• **TASK STATEMENT**:
From the material below, pull each line containing the string "price".

[GIVEN RECORDS — start]

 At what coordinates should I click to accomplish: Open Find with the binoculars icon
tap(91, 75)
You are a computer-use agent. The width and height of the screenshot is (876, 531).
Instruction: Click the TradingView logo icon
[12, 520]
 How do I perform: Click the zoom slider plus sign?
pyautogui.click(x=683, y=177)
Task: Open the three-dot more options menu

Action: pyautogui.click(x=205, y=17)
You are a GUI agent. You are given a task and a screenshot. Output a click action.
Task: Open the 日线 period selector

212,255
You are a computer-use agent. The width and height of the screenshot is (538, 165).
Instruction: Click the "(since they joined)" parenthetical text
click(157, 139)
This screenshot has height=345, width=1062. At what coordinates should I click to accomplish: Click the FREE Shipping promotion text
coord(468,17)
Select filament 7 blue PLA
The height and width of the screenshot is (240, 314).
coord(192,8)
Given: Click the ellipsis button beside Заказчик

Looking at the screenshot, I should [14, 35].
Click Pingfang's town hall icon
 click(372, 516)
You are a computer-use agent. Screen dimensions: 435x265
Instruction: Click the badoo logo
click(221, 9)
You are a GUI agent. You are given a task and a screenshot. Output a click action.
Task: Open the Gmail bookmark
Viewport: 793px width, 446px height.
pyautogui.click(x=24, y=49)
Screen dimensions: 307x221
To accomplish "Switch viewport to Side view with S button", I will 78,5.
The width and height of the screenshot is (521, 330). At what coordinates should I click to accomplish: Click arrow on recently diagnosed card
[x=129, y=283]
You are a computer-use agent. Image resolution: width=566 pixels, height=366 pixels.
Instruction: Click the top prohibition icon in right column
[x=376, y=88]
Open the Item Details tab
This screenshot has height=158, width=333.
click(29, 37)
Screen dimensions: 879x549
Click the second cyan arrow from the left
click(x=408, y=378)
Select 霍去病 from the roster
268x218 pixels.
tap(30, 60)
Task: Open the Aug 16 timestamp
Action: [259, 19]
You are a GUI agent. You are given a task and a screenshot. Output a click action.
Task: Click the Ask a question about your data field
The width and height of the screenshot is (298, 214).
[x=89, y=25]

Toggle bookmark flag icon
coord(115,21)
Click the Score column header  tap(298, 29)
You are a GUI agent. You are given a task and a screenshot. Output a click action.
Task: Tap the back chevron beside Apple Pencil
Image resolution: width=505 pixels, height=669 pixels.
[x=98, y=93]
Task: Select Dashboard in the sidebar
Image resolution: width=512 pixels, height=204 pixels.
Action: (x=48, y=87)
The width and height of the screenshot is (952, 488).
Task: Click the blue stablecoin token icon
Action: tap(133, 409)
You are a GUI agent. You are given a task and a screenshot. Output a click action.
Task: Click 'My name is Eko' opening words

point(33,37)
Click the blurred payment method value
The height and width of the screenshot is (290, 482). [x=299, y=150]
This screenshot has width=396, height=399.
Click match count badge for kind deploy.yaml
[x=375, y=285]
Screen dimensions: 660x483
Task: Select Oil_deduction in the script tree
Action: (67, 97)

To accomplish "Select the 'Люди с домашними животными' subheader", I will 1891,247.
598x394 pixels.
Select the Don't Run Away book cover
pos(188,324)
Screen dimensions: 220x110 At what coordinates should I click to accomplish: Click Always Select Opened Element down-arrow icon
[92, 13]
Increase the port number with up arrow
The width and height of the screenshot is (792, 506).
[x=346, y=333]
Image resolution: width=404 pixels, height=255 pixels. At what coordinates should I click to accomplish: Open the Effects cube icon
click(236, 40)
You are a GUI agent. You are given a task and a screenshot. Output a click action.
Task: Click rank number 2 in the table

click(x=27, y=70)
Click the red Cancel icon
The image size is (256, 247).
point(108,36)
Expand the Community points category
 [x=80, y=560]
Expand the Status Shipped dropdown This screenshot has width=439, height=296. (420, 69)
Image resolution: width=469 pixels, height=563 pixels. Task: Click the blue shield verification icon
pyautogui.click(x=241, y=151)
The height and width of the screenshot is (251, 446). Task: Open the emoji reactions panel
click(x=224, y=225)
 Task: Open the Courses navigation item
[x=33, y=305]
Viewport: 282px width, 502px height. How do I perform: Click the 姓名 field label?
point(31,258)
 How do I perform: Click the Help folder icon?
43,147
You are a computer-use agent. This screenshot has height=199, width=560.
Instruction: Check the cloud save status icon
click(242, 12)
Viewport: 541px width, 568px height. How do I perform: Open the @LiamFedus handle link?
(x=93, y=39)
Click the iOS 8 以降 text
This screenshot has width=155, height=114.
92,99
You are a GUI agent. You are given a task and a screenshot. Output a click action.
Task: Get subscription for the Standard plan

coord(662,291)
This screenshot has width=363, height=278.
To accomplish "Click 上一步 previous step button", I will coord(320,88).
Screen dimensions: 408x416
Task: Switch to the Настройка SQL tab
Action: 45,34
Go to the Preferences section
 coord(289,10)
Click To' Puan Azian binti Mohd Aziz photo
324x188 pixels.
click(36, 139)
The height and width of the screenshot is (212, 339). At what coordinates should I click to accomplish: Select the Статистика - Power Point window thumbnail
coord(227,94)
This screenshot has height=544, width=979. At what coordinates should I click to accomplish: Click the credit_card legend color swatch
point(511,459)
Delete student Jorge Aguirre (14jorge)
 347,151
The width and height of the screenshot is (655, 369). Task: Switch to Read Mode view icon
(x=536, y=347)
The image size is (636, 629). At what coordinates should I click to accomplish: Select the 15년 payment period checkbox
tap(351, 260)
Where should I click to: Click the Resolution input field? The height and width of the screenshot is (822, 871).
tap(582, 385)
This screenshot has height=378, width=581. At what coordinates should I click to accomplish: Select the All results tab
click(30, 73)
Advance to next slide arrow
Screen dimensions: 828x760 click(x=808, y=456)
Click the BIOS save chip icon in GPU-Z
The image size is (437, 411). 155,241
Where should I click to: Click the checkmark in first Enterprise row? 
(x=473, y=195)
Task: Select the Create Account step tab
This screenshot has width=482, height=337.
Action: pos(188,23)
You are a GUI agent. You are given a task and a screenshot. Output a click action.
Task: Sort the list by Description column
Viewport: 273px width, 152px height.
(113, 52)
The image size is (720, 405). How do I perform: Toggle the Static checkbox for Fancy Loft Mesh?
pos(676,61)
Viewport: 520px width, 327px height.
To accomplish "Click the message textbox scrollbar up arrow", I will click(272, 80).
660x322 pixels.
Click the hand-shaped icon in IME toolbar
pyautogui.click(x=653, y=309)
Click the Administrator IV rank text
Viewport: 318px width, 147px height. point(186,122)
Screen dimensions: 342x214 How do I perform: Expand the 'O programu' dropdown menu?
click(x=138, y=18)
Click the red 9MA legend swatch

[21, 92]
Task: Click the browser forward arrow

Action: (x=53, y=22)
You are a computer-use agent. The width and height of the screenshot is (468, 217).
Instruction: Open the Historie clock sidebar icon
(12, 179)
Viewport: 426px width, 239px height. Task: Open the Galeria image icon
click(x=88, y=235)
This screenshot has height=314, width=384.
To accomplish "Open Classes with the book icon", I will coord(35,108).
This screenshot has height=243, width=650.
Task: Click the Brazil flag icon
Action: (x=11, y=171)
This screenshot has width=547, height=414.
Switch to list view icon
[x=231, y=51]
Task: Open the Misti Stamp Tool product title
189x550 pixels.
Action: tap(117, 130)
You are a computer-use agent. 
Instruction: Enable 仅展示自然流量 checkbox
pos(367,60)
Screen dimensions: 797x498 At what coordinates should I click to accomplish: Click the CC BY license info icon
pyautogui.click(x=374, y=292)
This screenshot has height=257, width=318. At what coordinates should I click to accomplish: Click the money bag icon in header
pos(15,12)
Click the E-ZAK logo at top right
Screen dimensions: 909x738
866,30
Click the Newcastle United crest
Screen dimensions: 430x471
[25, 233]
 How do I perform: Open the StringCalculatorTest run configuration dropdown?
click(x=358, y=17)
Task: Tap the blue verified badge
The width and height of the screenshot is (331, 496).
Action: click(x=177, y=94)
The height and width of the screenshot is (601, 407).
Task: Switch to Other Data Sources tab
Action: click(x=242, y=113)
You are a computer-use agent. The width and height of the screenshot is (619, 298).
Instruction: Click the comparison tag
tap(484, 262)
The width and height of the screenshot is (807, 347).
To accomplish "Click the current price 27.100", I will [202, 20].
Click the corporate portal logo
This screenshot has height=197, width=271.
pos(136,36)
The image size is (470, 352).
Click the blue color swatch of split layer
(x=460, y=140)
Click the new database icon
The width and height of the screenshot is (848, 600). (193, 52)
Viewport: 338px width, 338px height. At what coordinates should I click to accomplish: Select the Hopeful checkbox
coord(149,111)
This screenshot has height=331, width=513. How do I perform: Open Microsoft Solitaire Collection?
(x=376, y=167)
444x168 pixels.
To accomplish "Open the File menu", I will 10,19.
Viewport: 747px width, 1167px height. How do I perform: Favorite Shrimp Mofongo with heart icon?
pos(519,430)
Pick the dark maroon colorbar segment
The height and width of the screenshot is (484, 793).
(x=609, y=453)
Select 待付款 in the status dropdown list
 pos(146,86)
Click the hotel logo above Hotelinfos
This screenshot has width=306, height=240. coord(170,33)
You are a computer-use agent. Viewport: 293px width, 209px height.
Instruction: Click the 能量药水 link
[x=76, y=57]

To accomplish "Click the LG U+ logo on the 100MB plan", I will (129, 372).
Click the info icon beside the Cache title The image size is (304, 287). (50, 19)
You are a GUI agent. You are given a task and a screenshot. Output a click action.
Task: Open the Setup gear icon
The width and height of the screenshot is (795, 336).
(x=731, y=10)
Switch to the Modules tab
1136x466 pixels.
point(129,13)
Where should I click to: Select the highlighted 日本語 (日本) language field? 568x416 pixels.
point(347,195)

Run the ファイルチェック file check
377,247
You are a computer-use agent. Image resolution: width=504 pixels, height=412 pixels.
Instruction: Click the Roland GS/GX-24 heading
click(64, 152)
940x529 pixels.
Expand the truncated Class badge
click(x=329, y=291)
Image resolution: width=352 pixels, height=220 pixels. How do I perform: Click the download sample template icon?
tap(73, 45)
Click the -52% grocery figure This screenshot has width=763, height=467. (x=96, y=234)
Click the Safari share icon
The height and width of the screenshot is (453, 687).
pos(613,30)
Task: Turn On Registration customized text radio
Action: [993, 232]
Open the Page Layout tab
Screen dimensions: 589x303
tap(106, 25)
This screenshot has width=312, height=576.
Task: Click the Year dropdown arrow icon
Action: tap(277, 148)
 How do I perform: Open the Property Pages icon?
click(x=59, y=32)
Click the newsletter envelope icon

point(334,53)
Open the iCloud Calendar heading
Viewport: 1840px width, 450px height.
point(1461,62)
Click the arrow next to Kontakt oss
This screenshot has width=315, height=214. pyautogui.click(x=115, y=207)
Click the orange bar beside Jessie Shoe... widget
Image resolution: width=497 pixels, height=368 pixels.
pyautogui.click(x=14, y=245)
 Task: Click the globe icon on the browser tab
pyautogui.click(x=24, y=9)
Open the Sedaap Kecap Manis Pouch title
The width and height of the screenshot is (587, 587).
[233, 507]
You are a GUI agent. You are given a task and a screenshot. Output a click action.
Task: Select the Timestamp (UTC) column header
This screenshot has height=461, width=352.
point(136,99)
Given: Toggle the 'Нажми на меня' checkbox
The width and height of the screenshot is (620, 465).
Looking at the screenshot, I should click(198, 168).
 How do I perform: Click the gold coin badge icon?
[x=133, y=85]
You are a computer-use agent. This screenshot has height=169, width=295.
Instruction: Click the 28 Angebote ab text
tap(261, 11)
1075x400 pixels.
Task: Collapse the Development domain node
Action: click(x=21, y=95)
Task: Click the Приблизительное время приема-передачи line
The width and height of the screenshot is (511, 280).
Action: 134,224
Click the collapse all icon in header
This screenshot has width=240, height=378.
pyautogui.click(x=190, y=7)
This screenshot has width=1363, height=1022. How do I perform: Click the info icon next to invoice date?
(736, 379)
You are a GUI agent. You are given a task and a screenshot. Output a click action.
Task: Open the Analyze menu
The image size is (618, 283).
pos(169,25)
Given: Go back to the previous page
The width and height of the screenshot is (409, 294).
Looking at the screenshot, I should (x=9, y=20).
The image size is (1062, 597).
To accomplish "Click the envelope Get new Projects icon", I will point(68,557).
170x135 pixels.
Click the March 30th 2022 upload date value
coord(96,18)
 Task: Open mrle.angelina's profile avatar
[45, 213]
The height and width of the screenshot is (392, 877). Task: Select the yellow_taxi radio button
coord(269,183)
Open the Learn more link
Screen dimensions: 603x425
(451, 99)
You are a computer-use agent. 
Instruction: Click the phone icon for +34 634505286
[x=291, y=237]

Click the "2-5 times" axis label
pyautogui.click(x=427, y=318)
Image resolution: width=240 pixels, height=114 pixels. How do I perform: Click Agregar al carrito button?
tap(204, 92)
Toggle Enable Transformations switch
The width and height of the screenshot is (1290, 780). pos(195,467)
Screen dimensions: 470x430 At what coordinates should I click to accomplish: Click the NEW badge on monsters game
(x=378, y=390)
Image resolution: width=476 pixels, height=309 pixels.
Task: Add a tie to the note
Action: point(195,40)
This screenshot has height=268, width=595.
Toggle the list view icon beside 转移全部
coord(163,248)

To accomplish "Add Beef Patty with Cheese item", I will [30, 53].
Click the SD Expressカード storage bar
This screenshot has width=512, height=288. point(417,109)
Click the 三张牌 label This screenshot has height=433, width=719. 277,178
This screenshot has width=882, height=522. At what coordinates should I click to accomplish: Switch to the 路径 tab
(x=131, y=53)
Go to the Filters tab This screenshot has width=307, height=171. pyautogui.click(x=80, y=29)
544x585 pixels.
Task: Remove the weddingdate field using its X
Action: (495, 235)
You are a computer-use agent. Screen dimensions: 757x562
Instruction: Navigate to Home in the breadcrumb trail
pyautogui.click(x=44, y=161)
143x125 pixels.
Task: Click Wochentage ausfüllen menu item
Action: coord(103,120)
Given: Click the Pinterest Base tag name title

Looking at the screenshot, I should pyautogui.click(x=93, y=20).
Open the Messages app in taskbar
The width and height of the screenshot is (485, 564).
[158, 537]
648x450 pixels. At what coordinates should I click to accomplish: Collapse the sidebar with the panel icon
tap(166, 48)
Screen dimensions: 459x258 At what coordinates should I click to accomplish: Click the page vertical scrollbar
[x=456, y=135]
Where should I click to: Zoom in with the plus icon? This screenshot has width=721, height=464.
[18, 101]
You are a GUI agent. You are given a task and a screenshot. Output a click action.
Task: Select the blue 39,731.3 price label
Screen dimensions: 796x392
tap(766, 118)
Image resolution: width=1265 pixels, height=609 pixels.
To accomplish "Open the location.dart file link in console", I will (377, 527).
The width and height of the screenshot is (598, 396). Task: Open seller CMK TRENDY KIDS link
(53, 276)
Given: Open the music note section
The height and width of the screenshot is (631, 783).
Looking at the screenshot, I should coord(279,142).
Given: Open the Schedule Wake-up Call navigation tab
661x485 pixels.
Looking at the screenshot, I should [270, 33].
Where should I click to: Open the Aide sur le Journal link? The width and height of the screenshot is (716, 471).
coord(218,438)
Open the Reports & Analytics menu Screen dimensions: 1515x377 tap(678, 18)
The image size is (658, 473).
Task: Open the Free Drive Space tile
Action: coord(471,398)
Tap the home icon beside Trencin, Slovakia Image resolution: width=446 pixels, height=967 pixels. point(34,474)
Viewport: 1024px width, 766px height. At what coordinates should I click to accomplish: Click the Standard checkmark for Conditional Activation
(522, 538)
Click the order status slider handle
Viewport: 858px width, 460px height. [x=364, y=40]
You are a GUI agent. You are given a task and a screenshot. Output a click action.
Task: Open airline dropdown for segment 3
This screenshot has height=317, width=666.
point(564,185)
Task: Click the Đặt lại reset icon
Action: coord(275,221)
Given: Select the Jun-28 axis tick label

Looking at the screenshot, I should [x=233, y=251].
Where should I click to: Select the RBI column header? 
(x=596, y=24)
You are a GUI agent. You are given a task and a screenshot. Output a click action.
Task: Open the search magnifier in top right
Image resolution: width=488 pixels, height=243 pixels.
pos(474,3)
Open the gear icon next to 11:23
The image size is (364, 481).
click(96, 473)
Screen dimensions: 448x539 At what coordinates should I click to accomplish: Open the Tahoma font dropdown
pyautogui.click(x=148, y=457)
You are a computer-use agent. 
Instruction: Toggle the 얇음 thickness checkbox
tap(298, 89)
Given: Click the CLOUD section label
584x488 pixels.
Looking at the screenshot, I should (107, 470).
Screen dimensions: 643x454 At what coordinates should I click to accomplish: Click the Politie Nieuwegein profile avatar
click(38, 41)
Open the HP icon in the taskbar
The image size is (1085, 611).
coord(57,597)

[GIVEN RECORDS — finish]

• **ANSWER FOR THE TASK**:
To accomplish "Click the current price 27.100", I will [202, 20].
Task: Select the blue 39,731.3 price label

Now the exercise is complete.